Thursday 19 April 2018

Work Clothes

This week, for the first time in ages, I put on the work clothes I used to wear for paid gardening.  Immediately I was reminded of those afternoons when we used to tend the back gardens of older persons, pensioners.  We would arrive, work hard for an hour, stop for a coffee break with biscuits pressed on my husband, work hard for another hour or more, be paid, re-book and leave with our little green car sometimes loaded high with springy gardening rubbish to be taken to the local tip.  Arriving home I would record the day's takings and start the evening meal.

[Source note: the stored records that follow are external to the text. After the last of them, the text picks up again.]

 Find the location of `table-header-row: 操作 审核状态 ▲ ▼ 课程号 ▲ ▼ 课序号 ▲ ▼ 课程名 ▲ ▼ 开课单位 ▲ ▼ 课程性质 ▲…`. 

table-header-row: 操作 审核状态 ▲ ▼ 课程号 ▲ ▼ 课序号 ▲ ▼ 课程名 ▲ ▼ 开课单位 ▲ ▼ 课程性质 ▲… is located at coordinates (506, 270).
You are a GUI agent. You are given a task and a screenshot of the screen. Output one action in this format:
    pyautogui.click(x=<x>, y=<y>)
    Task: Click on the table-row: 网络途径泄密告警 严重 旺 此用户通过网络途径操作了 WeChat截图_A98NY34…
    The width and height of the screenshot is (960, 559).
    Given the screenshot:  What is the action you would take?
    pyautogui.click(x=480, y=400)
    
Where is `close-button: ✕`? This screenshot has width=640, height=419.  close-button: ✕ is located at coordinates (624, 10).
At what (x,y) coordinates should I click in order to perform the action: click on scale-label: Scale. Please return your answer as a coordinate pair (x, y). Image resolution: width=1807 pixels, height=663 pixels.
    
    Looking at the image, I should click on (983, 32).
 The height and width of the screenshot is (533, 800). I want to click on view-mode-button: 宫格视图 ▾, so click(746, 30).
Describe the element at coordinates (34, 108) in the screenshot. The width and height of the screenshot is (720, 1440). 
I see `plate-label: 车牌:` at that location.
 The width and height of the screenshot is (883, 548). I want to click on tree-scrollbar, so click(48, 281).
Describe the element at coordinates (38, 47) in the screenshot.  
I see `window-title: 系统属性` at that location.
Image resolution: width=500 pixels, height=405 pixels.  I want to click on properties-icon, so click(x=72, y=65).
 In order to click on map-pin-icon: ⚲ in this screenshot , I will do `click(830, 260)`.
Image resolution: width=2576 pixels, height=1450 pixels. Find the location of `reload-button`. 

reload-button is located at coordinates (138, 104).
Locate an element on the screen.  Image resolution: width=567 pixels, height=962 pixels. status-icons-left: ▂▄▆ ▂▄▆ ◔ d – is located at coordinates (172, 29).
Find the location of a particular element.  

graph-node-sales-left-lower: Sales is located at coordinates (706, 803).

Nowadays I don't have to travel to work.  I step out of the back door into our garden.  Sometimes, although I shouldn't, I don't change my jeans or wear my gardening trainers.  I snip at and prune stray and untidy twigs in that precise way which formerly irritated me as I heard older persons drawing my husband's attention to some plant he had overlooked.  I take longer over tasks and at intervals look down the perspective lines of borders. noticing small improvements.  I spot weeds early.  I rake over our raised beds until the soil is the 'fine tilth' recommended by gardening books, and crumble clods with my hands. 

Tidying up is simple.  The car stays in the drive, a fistful of cuttings land in the brown bin and I come in to my own cup of tea.